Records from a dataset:
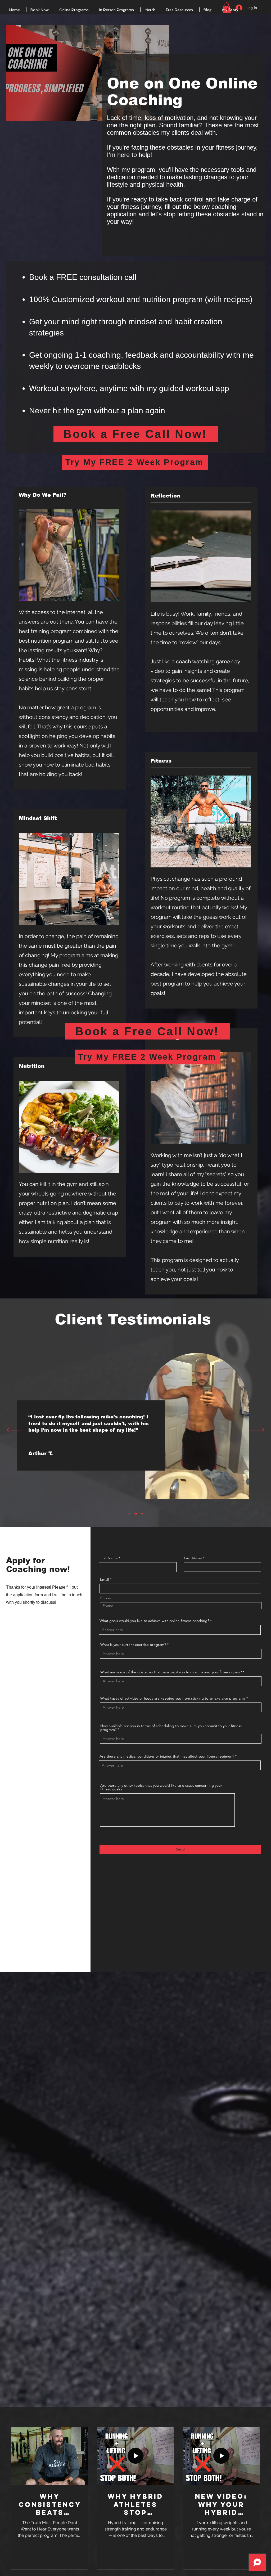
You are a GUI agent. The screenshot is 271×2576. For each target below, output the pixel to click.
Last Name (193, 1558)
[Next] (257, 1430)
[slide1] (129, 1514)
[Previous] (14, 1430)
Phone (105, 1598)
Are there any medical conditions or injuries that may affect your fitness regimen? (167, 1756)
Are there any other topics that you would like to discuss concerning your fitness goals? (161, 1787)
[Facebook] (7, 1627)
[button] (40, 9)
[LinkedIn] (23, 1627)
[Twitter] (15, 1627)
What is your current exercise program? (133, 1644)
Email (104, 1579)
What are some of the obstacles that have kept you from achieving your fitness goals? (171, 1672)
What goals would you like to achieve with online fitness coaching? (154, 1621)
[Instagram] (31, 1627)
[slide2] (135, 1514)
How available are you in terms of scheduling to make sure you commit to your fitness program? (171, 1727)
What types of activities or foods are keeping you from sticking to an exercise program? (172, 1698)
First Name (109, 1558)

--

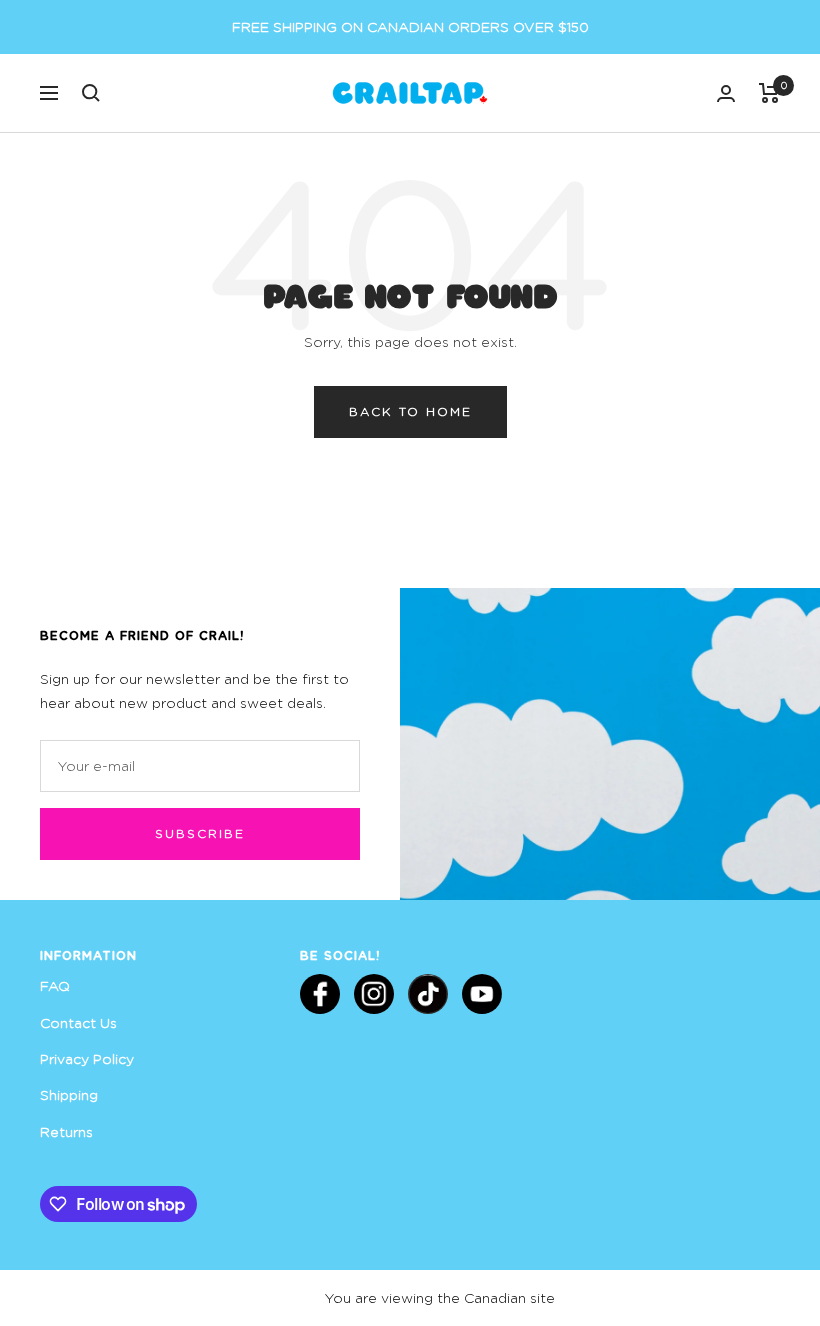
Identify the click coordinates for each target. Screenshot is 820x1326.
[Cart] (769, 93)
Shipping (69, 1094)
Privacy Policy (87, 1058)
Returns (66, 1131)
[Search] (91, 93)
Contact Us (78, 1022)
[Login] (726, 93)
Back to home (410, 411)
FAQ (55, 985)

==

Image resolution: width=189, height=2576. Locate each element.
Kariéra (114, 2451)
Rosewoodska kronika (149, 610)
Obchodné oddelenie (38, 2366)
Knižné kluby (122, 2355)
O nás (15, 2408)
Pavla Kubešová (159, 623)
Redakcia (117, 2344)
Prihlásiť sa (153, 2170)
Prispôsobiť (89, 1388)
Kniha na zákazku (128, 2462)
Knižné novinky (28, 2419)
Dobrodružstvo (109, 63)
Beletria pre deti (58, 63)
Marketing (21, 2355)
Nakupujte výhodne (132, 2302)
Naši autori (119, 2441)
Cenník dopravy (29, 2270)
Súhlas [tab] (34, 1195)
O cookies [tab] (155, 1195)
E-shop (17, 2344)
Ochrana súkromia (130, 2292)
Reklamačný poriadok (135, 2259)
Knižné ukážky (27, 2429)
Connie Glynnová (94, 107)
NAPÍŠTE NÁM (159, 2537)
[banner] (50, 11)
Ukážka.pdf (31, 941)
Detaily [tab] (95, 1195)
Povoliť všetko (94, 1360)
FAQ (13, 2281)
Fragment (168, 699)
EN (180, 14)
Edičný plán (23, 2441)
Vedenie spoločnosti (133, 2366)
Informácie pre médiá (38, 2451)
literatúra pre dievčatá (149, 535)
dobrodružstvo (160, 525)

▶ _WORK TASK_
Write out exactly the lines that fall from the line with "Knižné kluby (122, 2355)" to the line with "dobrodružstvo (160, 525)" in the records above, keeping both ends.

▶ _RESPONSE AREA_
Knižné kluby (122, 2355)
O nás (15, 2408)
Pavla Kubešová (159, 623)
Redakcia (117, 2344)
Prihlásiť sa (153, 2170)
Prispôsobiť (89, 1388)
Kniha na zákazku (128, 2462)
Knižné novinky (28, 2419)
Dobrodružstvo (109, 63)
Beletria pre deti (58, 63)
Marketing (21, 2355)
Nakupujte výhodne (132, 2302)
Naši autori (119, 2441)
Cenník dopravy (29, 2270)
Súhlas [tab] (34, 1195)
O cookies [tab] (155, 1195)
E-shop (17, 2344)
Ochrana súkromia (130, 2292)
Reklamačný poriadok (135, 2259)
Knižné ukážky (27, 2429)
Connie Glynnová (94, 107)
NAPÍŠTE NÁM (159, 2537)
[banner] (50, 11)
Ukážka.pdf (31, 941)
Detaily [tab] (95, 1195)
Povoliť všetko (94, 1360)
FAQ (13, 2281)
Fragment (168, 699)
EN (180, 14)
Edičný plán (23, 2441)
Vedenie spoločnosti (133, 2366)
Informácie pre médiá (38, 2451)
literatúra pre dievčatá (149, 535)
dobrodružstvo (160, 525)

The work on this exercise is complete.